* [WHAT IS EXPECTED] This exercise calls for every record to be set down exactly.

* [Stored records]

------------------------------

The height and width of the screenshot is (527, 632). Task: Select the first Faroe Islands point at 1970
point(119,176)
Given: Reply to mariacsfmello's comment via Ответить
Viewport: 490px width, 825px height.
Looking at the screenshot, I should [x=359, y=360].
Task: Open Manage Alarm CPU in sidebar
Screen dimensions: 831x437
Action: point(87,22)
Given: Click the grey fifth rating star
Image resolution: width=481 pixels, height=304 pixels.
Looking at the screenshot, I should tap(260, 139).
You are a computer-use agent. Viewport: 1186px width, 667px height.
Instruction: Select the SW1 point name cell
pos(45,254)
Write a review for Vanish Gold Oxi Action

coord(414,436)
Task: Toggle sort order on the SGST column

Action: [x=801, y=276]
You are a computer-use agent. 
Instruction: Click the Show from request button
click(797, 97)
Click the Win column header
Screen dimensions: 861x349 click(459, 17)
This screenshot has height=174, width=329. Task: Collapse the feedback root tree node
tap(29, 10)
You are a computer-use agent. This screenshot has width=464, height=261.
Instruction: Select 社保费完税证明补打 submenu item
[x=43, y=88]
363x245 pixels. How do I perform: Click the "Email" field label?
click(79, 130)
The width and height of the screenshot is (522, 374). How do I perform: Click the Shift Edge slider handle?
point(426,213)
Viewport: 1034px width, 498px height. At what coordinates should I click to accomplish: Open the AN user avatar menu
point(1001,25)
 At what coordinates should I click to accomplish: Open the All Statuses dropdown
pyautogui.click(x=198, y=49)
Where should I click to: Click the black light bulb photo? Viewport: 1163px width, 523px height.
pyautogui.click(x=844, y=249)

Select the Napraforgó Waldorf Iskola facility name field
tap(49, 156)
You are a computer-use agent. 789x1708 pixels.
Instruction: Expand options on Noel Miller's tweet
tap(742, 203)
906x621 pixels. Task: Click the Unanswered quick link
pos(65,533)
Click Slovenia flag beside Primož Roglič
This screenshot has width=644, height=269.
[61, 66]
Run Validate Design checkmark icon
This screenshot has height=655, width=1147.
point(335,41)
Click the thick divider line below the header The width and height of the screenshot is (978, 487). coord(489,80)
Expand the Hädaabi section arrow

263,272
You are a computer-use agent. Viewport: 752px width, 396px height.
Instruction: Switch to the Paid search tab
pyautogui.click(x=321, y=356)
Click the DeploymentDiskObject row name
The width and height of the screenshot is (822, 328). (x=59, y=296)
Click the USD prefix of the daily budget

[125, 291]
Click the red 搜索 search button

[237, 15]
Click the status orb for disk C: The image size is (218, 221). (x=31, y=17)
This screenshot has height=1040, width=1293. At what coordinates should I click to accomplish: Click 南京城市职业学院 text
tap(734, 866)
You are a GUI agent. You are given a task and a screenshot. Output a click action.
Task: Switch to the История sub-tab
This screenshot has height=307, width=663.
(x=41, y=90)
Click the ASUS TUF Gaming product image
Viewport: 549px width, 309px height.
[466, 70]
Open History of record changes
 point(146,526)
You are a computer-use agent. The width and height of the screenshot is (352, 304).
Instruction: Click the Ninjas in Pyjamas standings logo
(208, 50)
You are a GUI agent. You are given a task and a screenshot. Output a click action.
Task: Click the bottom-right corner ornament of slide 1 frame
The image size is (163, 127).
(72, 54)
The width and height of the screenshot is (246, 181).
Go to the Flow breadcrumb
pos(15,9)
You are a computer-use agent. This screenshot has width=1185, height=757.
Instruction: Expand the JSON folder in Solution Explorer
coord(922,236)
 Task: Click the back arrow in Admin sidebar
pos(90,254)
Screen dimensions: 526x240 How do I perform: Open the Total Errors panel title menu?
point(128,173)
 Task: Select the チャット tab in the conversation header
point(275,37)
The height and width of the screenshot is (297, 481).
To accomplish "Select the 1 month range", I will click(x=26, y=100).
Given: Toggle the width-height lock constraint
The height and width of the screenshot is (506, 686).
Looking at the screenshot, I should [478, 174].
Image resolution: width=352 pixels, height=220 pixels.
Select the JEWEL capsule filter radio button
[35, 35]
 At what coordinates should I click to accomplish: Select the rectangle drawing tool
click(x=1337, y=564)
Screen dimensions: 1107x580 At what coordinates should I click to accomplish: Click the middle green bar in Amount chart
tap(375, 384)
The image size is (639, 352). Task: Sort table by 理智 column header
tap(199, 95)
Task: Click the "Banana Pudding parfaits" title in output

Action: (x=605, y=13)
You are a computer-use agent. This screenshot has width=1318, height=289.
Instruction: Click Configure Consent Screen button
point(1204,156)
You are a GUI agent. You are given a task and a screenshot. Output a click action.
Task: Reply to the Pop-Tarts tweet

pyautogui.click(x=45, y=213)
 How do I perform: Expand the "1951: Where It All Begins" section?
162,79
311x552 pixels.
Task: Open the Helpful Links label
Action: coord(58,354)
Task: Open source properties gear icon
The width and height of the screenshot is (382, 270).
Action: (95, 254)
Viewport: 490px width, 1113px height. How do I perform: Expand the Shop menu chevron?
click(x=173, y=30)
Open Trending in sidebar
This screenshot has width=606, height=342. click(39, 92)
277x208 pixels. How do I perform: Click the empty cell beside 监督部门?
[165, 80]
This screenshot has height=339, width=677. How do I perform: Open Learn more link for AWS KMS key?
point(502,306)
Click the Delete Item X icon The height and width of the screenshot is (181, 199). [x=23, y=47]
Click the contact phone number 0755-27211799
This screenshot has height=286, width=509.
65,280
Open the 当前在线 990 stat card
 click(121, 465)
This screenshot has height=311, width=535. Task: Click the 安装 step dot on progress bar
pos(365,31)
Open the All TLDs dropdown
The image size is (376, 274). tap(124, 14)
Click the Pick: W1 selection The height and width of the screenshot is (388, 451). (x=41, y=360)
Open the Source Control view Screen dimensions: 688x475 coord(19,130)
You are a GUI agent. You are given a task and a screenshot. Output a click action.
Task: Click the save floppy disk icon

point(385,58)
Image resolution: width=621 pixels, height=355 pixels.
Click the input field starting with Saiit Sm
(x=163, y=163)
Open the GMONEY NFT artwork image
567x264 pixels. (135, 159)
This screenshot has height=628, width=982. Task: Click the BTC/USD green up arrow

------------------------------

* [OUTPUT]
The height and width of the screenshot is (527, 632). Task: Select the first Faroe Islands point at 1970
point(119,176)
Given: Reply to mariacsfmello's comment via Ответить
Viewport: 490px width, 825px height.
Looking at the screenshot, I should [x=359, y=360].
Task: Open Manage Alarm CPU in sidebar
Screen dimensions: 831x437
Action: point(87,22)
Given: Click the grey fifth rating star
Image resolution: width=481 pixels, height=304 pixels.
Looking at the screenshot, I should tap(260, 139).
You are a computer-use agent. Viewport: 1186px width, 667px height.
Instruction: Select the SW1 point name cell
pos(45,254)
Write a review for Vanish Gold Oxi Action

coord(414,436)
Task: Toggle sort order on the SGST column

Action: [x=801, y=276]
You are a computer-use agent. 
Instruction: Click the Show from request button
click(797, 97)
Click the Win column header
Screen dimensions: 861x349 click(459, 17)
This screenshot has height=174, width=329. Task: Collapse the feedback root tree node
tap(29, 10)
You are a computer-use agent. This screenshot has width=464, height=261.
Instruction: Select 社保费完税证明补打 submenu item
[x=43, y=88]
363x245 pixels. How do I perform: Click the "Email" field label?
click(79, 130)
The width and height of the screenshot is (522, 374). How do I perform: Click the Shift Edge slider handle?
point(426,213)
Viewport: 1034px width, 498px height. At what coordinates should I click to accomplish: Open the AN user avatar menu
point(1001,25)
 At what coordinates should I click to accomplish: Open the All Statuses dropdown
pyautogui.click(x=198, y=49)
Where should I click to: Click the black light bulb photo? Viewport: 1163px width, 523px height.
pyautogui.click(x=844, y=249)

Select the Napraforgó Waldorf Iskola facility name field
tap(49, 156)
You are a computer-use agent. 789x1708 pixels.
Instruction: Expand options on Noel Miller's tweet
tap(742, 203)
906x621 pixels. Task: Click the Unanswered quick link
pos(65,533)
Click Slovenia flag beside Primož Roglič
This screenshot has width=644, height=269.
[61, 66]
Run Validate Design checkmark icon
This screenshot has height=655, width=1147.
point(335,41)
Click the thick divider line below the header The width and height of the screenshot is (978, 487). coord(489,80)
Expand the Hädaabi section arrow

263,272
You are a computer-use agent. Viewport: 752px width, 396px height.
Instruction: Switch to the Paid search tab
pyautogui.click(x=321, y=356)
Click the DeploymentDiskObject row name
The width and height of the screenshot is (822, 328). (x=59, y=296)
Click the USD prefix of the daily budget

[125, 291]
Click the red 搜索 search button

[237, 15]
Click the status orb for disk C: The image size is (218, 221). (x=31, y=17)
This screenshot has height=1040, width=1293. At what coordinates should I click to accomplish: Click 南京城市职业学院 text
tap(734, 866)
You are a GUI agent. You are given a task and a screenshot. Output a click action.
Task: Switch to the История sub-tab
This screenshot has height=307, width=663.
(x=41, y=90)
Click the ASUS TUF Gaming product image
Viewport: 549px width, 309px height.
[466, 70]
Open History of record changes
 point(146,526)
You are a computer-use agent. The width and height of the screenshot is (352, 304).
Instruction: Click the Ninjas in Pyjamas standings logo
(208, 50)
You are a GUI agent. You are given a task and a screenshot. Output a click action.
Task: Click the bottom-right corner ornament of slide 1 frame
The image size is (163, 127).
(72, 54)
The width and height of the screenshot is (246, 181).
Go to the Flow breadcrumb
pos(15,9)
You are a computer-use agent. This screenshot has width=1185, height=757.
Instruction: Expand the JSON folder in Solution Explorer
coord(922,236)
 Task: Click the back arrow in Admin sidebar
pos(90,254)
Screen dimensions: 526x240 How do I perform: Open the Total Errors panel title menu?
point(128,173)
 Task: Select the チャット tab in the conversation header
point(275,37)
The height and width of the screenshot is (297, 481).
To accomplish "Select the 1 month range", I will click(x=26, y=100).
Given: Toggle the width-height lock constraint
The height and width of the screenshot is (506, 686).
Looking at the screenshot, I should [478, 174].
Image resolution: width=352 pixels, height=220 pixels.
Select the JEWEL capsule filter radio button
[35, 35]
 At what coordinates should I click to accomplish: Select the rectangle drawing tool
click(x=1337, y=564)
Screen dimensions: 1107x580 At what coordinates should I click to accomplish: Click the middle green bar in Amount chart
tap(375, 384)
The image size is (639, 352). Task: Sort table by 理智 column header
tap(199, 95)
Task: Click the "Banana Pudding parfaits" title in output

Action: (x=605, y=13)
You are a computer-use agent. This screenshot has width=1318, height=289.
Instruction: Click Configure Consent Screen button
point(1204,156)
You are a GUI agent. You are given a task and a screenshot. Output a click action.
Task: Reply to the Pop-Tarts tweet

pyautogui.click(x=45, y=213)
 How do I perform: Expand the "1951: Where It All Begins" section?
162,79
311x552 pixels.
Task: Open the Helpful Links label
Action: coord(58,354)
Task: Open source properties gear icon
The width and height of the screenshot is (382, 270).
Action: (95, 254)
Viewport: 490px width, 1113px height. How do I perform: Expand the Shop menu chevron?
click(x=173, y=30)
Open Trending in sidebar
This screenshot has width=606, height=342. click(39, 92)
277x208 pixels. How do I perform: Click the empty cell beside 监督部门?
[165, 80]
This screenshot has height=339, width=677. How do I perform: Open Learn more link for AWS KMS key?
point(502,306)
Click the Delete Item X icon The height and width of the screenshot is (181, 199). [x=23, y=47]
Click the contact phone number 0755-27211799
This screenshot has height=286, width=509.
65,280
Open the 当前在线 990 stat card
 click(121, 465)
This screenshot has height=311, width=535. Task: Click the 安装 step dot on progress bar
pos(365,31)
Open the All TLDs dropdown
The image size is (376, 274). tap(124, 14)
Click the Pick: W1 selection The height and width of the screenshot is (388, 451). (x=41, y=360)
Open the Source Control view Screen dimensions: 688x475 coord(19,130)
You are a GUI agent. You are given a task and a screenshot. Output a click action.
Task: Click the save floppy disk icon

point(385,58)
Image resolution: width=621 pixels, height=355 pixels.
Click the input field starting with Saiit Sm
(x=163, y=163)
Open the GMONEY NFT artwork image
567x264 pixels. (135, 159)
This screenshot has height=628, width=982. Task: Click the BTC/USD green up arrow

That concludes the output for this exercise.